How can I find extended ASCII characters in a file using Perl?
Asked Answered
B

6

7

How can I find extended ASCII characters in a file using Perl? Can anyone get the script?

.....thanks in advance.....

Buiron answered 19/5, 2009 at 10:17 Comment(0)
H
10

Since the extended ASCII characters have value 128 and higher, you can just call ord on individual characters and handle those with a value >= 128. The following code reads from stdin and prints only the extended ASCII characters:

while (<>) {
  while (/(.)/g) {
    print($1) if (ord($1) >= 128);
  }
}

Alternatively, unpack together with chr will also work.
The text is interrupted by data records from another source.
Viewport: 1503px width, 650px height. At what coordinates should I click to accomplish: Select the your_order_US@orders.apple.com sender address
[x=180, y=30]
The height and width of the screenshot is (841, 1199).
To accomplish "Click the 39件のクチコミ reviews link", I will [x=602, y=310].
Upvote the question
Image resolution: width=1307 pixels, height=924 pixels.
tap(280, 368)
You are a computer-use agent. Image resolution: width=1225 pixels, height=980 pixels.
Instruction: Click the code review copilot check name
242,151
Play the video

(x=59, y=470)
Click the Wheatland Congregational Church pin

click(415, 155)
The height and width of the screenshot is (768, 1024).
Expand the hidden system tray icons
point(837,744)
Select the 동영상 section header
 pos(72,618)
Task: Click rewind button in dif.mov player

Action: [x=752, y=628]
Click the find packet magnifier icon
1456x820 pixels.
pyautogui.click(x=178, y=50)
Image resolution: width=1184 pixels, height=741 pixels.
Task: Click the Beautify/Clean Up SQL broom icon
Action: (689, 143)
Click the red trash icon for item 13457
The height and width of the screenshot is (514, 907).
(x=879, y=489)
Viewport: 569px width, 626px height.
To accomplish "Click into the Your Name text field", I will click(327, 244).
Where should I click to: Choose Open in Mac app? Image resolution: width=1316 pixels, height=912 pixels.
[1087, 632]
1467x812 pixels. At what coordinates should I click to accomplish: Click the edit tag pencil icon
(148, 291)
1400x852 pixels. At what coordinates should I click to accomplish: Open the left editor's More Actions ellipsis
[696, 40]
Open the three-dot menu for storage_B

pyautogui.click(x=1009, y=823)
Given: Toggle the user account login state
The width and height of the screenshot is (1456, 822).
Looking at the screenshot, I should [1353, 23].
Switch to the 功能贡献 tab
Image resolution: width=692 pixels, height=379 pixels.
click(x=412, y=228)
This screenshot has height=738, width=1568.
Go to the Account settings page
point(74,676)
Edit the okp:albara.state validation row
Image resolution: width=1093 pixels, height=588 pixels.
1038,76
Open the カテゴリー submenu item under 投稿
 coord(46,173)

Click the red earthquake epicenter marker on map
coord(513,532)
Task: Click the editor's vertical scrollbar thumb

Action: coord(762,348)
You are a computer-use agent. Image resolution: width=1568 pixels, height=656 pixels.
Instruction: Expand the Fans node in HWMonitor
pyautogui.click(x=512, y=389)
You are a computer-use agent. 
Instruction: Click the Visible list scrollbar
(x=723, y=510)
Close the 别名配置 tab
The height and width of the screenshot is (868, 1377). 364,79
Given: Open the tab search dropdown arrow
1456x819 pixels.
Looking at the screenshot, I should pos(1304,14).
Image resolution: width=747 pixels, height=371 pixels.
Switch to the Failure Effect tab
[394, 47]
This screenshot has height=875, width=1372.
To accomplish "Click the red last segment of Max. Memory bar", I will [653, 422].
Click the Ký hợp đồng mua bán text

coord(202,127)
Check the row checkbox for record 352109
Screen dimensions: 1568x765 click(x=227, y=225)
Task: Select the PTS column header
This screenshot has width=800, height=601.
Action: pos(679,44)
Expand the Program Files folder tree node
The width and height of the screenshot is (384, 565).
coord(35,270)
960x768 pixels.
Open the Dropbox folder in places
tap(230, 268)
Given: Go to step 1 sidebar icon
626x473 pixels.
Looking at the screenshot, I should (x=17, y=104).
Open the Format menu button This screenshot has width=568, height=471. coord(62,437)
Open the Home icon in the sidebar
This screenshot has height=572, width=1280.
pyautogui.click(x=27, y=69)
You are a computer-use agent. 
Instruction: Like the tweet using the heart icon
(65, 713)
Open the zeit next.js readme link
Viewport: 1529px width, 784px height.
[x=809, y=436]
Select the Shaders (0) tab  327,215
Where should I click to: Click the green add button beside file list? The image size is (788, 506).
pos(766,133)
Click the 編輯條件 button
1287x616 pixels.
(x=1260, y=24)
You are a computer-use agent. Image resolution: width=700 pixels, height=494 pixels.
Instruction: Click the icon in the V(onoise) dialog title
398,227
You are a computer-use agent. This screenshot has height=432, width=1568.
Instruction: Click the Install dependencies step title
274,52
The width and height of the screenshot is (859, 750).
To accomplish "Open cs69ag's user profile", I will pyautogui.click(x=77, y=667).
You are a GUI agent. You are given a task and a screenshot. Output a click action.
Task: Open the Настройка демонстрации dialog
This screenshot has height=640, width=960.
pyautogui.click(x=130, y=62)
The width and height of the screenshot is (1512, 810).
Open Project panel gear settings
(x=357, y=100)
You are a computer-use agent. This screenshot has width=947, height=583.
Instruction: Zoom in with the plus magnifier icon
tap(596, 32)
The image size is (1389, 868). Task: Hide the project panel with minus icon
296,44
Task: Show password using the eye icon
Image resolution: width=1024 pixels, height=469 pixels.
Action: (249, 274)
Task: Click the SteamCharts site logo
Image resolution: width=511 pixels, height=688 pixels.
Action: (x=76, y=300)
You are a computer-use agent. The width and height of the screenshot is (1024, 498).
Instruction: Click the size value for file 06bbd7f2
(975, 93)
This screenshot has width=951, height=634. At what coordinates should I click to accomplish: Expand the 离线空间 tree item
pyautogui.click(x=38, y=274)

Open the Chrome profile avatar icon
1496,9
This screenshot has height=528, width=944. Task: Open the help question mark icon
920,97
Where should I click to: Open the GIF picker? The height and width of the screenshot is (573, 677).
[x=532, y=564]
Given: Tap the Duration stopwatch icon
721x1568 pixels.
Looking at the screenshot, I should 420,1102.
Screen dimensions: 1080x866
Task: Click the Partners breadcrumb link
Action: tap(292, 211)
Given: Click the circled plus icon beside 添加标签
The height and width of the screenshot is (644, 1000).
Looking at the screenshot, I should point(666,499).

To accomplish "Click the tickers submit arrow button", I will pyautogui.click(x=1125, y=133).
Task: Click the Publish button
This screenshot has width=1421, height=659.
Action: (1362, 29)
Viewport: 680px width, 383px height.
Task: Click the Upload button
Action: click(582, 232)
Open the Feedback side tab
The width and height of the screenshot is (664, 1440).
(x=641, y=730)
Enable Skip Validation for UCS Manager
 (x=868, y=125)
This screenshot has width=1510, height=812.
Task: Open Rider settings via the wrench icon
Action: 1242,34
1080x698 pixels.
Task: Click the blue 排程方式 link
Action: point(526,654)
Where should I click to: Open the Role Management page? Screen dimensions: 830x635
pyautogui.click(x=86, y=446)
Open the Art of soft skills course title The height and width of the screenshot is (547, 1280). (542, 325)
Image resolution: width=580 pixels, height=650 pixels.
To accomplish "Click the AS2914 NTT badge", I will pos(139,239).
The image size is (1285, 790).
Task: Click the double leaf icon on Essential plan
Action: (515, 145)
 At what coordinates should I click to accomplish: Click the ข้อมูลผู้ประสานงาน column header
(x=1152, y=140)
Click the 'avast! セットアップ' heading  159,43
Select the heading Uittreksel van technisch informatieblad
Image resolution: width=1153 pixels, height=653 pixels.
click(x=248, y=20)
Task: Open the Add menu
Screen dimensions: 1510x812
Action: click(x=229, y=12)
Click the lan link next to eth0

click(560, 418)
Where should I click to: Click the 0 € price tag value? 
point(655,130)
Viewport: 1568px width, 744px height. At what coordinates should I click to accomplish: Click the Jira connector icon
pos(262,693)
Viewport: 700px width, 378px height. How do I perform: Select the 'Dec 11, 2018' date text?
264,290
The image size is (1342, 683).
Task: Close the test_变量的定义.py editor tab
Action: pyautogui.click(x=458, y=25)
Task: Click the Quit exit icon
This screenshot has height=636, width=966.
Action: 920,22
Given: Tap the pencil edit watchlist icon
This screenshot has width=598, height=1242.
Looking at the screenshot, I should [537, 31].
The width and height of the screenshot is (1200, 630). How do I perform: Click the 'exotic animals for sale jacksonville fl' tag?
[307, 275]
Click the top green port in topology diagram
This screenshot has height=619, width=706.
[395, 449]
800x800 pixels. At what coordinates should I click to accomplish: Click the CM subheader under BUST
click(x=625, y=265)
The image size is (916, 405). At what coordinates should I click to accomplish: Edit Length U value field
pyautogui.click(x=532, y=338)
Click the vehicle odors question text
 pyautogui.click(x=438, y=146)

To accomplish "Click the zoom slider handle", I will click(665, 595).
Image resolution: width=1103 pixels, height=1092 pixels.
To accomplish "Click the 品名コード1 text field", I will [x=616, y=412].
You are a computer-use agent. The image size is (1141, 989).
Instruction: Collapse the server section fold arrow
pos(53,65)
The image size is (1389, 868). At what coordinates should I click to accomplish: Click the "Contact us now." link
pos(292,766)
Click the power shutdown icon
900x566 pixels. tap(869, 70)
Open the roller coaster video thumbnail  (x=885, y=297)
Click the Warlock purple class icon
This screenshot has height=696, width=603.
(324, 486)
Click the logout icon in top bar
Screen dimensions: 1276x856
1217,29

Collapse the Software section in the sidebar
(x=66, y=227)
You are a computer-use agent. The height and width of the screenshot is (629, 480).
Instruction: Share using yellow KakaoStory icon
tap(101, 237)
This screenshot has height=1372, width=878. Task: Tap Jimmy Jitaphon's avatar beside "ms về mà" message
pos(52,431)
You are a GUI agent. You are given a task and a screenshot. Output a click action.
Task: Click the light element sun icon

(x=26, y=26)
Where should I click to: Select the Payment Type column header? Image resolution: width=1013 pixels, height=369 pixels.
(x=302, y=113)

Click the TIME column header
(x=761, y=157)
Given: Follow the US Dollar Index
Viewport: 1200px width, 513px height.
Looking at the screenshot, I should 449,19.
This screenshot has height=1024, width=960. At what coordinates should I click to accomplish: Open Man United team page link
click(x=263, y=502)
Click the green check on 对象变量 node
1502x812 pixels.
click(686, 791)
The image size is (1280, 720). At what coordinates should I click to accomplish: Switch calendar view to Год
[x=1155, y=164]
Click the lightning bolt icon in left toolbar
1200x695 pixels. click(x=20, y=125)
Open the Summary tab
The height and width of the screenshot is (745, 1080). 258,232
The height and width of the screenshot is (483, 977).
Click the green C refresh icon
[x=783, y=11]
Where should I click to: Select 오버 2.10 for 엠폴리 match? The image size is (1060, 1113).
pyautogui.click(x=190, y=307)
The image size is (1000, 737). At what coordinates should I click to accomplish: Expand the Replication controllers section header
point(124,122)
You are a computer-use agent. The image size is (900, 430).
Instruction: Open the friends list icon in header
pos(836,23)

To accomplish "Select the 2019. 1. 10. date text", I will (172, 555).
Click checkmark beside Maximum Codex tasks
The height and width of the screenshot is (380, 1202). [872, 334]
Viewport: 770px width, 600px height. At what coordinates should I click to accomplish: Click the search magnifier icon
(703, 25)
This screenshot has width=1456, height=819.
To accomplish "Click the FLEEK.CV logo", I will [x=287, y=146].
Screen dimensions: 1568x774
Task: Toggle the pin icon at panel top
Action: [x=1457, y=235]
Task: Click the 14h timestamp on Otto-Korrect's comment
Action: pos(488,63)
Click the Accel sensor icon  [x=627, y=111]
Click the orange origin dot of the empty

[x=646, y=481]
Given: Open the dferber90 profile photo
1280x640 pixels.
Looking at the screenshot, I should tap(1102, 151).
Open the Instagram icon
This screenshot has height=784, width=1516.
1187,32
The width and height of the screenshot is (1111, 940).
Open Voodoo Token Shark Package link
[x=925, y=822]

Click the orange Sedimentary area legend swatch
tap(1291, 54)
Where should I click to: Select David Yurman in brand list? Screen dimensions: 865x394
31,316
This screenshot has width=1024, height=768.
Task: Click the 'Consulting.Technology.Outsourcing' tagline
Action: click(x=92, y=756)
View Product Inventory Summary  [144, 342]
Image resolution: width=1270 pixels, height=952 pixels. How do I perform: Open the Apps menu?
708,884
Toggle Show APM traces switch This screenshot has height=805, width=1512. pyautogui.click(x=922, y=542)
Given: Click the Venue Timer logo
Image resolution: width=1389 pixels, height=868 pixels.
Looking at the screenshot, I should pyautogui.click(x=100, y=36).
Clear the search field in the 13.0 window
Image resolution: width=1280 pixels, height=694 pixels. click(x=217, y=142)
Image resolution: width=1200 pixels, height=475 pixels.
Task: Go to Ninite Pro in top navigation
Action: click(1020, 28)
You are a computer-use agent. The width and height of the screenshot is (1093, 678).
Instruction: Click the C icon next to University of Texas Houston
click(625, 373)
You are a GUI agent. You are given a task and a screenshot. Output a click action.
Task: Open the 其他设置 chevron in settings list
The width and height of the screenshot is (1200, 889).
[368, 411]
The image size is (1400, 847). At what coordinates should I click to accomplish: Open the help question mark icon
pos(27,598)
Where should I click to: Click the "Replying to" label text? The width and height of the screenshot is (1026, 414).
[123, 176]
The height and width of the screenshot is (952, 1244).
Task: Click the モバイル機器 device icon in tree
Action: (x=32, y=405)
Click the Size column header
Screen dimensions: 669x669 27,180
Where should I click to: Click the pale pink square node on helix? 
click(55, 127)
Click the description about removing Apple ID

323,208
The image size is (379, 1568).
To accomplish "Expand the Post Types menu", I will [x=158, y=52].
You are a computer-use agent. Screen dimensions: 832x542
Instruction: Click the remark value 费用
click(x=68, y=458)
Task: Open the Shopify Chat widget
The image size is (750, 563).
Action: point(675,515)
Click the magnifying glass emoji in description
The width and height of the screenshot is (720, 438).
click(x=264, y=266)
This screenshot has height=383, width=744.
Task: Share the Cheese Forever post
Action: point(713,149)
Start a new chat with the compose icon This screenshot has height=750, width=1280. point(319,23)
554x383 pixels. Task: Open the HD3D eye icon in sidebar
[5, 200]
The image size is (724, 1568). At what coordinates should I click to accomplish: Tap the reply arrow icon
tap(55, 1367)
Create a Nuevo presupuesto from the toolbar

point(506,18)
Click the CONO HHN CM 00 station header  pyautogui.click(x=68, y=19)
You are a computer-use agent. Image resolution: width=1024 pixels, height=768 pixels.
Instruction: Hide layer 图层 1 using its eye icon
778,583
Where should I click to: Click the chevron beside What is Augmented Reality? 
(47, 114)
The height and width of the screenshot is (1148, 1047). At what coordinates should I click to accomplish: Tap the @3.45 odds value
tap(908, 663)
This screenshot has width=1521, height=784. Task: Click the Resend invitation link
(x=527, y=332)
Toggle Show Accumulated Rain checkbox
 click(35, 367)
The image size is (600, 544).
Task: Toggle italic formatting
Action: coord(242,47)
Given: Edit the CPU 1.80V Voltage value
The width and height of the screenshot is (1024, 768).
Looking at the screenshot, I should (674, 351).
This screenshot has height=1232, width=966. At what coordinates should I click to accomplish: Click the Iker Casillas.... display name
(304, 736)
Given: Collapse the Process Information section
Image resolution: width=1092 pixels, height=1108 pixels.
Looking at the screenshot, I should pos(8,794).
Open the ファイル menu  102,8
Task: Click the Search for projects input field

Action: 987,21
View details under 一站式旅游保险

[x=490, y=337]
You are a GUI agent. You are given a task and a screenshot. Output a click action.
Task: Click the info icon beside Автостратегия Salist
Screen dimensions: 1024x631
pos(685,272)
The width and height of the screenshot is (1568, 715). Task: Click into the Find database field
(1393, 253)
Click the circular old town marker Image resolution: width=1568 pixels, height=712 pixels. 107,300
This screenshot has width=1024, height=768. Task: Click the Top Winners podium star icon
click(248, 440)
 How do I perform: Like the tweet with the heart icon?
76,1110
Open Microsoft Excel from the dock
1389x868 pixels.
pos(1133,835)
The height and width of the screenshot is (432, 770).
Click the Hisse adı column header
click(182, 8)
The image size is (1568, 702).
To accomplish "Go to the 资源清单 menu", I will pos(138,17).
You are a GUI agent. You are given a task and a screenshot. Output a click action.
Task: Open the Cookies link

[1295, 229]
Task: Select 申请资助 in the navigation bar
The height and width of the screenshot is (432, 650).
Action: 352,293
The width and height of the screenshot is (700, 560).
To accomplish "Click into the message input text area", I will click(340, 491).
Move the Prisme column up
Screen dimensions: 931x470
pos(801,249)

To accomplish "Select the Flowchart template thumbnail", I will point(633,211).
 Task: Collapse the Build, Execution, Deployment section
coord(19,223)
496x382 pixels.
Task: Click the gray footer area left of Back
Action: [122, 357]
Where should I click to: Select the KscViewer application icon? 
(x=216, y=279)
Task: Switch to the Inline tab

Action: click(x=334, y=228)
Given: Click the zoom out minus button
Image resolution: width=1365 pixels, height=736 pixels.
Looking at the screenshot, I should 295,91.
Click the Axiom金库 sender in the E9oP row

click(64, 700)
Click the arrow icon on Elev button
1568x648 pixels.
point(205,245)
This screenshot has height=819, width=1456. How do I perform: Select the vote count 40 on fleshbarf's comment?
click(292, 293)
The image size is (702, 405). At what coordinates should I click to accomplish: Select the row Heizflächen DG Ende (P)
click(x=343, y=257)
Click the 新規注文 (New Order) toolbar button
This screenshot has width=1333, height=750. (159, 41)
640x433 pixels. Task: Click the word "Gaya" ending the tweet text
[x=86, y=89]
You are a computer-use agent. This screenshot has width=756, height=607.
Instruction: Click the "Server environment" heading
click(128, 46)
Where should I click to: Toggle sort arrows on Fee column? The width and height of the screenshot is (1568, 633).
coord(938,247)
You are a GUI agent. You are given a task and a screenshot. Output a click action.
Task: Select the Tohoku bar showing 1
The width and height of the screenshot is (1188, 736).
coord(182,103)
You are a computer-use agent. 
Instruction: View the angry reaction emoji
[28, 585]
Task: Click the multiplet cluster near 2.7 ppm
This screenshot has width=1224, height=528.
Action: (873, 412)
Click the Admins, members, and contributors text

Example:

while (<>) {
  foreach (unpack("C*", $_)) {
    print(chr($_)) if ($_ >= 128);
  }
}

(I'm sure some Perl guru can condense both of these to two one-liners...)


To print the line numbers instead, you can use the following (this does not remove duplicates, and will have odd behaviour when unicode is passed):

while (<>) {
  while (/(.)/g) {
    print($. . "\n") if (ord($1) >= 128);
  }
}

(Thanks Yaakov Belch for the $. tip.)

Heartworm answered 19/5, 2009 at 10:32 Comment(3)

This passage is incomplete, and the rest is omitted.